- [Task]
Give back the entries below verbatim.

- [Saved data entries]
-.-.-
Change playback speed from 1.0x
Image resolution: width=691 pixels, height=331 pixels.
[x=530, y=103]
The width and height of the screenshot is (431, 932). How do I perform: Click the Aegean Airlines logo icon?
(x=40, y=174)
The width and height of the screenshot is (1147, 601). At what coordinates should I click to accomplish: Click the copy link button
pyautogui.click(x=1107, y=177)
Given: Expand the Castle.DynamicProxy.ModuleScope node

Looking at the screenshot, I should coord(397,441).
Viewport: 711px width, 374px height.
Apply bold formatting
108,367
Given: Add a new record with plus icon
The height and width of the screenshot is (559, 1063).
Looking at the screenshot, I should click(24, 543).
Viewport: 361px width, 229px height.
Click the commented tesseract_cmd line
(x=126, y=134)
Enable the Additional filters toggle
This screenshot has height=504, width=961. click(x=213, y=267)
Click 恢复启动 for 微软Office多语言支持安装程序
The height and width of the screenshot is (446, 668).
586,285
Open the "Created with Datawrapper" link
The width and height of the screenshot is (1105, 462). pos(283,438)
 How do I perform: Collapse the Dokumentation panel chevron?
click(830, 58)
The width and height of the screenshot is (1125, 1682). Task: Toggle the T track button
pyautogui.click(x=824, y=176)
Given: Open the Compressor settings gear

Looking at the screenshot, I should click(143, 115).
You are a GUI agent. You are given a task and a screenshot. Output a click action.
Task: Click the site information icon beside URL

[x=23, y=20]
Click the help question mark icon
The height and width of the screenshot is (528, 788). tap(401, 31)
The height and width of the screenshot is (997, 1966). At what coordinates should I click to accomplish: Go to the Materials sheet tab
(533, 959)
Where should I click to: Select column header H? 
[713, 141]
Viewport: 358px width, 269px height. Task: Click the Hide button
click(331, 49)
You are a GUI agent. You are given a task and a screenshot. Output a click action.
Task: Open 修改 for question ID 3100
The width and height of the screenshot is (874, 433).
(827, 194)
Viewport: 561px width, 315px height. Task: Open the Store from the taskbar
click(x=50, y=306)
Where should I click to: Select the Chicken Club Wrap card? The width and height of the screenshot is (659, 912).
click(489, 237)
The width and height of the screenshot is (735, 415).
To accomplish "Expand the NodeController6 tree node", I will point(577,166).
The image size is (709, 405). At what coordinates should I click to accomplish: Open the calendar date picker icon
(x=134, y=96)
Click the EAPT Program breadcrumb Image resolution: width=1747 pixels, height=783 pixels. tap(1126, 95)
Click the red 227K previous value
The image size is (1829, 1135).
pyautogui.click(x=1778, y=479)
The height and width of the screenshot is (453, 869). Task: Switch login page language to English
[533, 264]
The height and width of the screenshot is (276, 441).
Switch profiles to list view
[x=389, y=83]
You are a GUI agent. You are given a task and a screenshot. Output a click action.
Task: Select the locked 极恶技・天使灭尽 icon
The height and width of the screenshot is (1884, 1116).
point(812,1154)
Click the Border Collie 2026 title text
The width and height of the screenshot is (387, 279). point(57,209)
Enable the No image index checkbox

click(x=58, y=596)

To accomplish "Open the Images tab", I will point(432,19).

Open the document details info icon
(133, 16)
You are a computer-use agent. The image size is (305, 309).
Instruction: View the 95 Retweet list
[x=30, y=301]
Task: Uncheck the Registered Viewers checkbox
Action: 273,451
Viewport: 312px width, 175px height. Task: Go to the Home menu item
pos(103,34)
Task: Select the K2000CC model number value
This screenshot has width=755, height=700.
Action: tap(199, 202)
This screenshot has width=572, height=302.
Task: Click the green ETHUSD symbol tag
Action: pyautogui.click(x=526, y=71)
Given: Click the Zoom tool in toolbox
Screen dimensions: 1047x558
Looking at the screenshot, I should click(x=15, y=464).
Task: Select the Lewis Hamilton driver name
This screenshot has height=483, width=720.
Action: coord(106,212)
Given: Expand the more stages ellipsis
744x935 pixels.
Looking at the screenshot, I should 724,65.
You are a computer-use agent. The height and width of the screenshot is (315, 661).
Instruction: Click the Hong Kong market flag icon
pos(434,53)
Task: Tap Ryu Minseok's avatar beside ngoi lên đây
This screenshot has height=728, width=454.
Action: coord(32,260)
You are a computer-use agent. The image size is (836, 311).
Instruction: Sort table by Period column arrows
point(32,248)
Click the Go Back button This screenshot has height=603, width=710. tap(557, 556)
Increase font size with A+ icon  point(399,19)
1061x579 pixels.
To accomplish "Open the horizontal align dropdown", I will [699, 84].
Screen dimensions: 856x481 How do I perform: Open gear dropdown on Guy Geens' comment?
-.-.-
- [Exercise output]
Change playback speed from 1.0x
Image resolution: width=691 pixels, height=331 pixels.
[x=530, y=103]
The width and height of the screenshot is (431, 932). How do I perform: Click the Aegean Airlines logo icon?
(x=40, y=174)
The width and height of the screenshot is (1147, 601). At what coordinates should I click to accomplish: Click the copy link button
pyautogui.click(x=1107, y=177)
Given: Expand the Castle.DynamicProxy.ModuleScope node

Looking at the screenshot, I should coord(397,441).
Viewport: 711px width, 374px height.
Apply bold formatting
108,367
Given: Add a new record with plus icon
The height and width of the screenshot is (559, 1063).
Looking at the screenshot, I should click(24, 543).
Viewport: 361px width, 229px height.
Click the commented tesseract_cmd line
(x=126, y=134)
Enable the Additional filters toggle
This screenshot has height=504, width=961. click(x=213, y=267)
Click 恢复启动 for 微软Office多语言支持安装程序
The height and width of the screenshot is (446, 668).
586,285
Open the "Created with Datawrapper" link
The width and height of the screenshot is (1105, 462). pos(283,438)
 How do I perform: Collapse the Dokumentation panel chevron?
click(830, 58)
The width and height of the screenshot is (1125, 1682). Task: Toggle the T track button
pyautogui.click(x=824, y=176)
Given: Open the Compressor settings gear

Looking at the screenshot, I should click(143, 115).
You are a GUI agent. You are given a task and a screenshot. Output a click action.
Task: Click the site information icon beside URL

[x=23, y=20]
Click the help question mark icon
The height and width of the screenshot is (528, 788). tap(401, 31)
The height and width of the screenshot is (997, 1966). At what coordinates should I click to accomplish: Go to the Materials sheet tab
(533, 959)
Where should I click to: Select column header H? 
[713, 141]
Viewport: 358px width, 269px height. Task: Click the Hide button
click(331, 49)
You are a GUI agent. You are given a task and a screenshot. Output a click action.
Task: Open 修改 for question ID 3100
The width and height of the screenshot is (874, 433).
(827, 194)
Viewport: 561px width, 315px height. Task: Open the Store from the taskbar
click(x=50, y=306)
Where should I click to: Select the Chicken Club Wrap card? The width and height of the screenshot is (659, 912).
click(489, 237)
The width and height of the screenshot is (735, 415).
To accomplish "Expand the NodeController6 tree node", I will point(577,166).
The image size is (709, 405). At what coordinates should I click to accomplish: Open the calendar date picker icon
(x=134, y=96)
Click the EAPT Program breadcrumb Image resolution: width=1747 pixels, height=783 pixels. tap(1126, 95)
Click the red 227K previous value
The image size is (1829, 1135).
pyautogui.click(x=1778, y=479)
The height and width of the screenshot is (453, 869). Task: Switch login page language to English
[533, 264]
The height and width of the screenshot is (276, 441).
Switch profiles to list view
[x=389, y=83]
You are a GUI agent. You are given a task and a screenshot. Output a click action.
Task: Select the locked 极恶技・天使灭尽 icon
The height and width of the screenshot is (1884, 1116).
point(812,1154)
Click the Border Collie 2026 title text
The width and height of the screenshot is (387, 279). point(57,209)
Enable the No image index checkbox

click(x=58, y=596)

To accomplish "Open the Images tab", I will point(432,19).

Open the document details info icon
(133, 16)
You are a computer-use agent. The image size is (305, 309).
Instruction: View the 95 Retweet list
[x=30, y=301]
Task: Uncheck the Registered Viewers checkbox
Action: 273,451
Viewport: 312px width, 175px height. Task: Go to the Home menu item
pos(103,34)
Task: Select the K2000CC model number value
This screenshot has width=755, height=700.
Action: tap(199, 202)
This screenshot has width=572, height=302.
Task: Click the green ETHUSD symbol tag
Action: pyautogui.click(x=526, y=71)
Given: Click the Zoom tool in toolbox
Screen dimensions: 1047x558
Looking at the screenshot, I should click(x=15, y=464).
Task: Select the Lewis Hamilton driver name
This screenshot has height=483, width=720.
Action: coord(106,212)
Given: Expand the more stages ellipsis
744x935 pixels.
Looking at the screenshot, I should 724,65.
You are a computer-use agent. The height and width of the screenshot is (315, 661).
Instruction: Click the Hong Kong market flag icon
pos(434,53)
Task: Tap Ryu Minseok's avatar beside ngoi lên đây
This screenshot has height=728, width=454.
Action: coord(32,260)
You are a computer-use agent. The image size is (836, 311).
Instruction: Sort table by Period column arrows
point(32,248)
Click the Go Back button This screenshot has height=603, width=710. tap(557, 556)
Increase font size with A+ icon  point(399,19)
1061x579 pixels.
To accomplish "Open the horizontal align dropdown", I will [699, 84].
Screen dimensions: 856x481 How do I perform: Open gear dropdown on Guy Geens' comment?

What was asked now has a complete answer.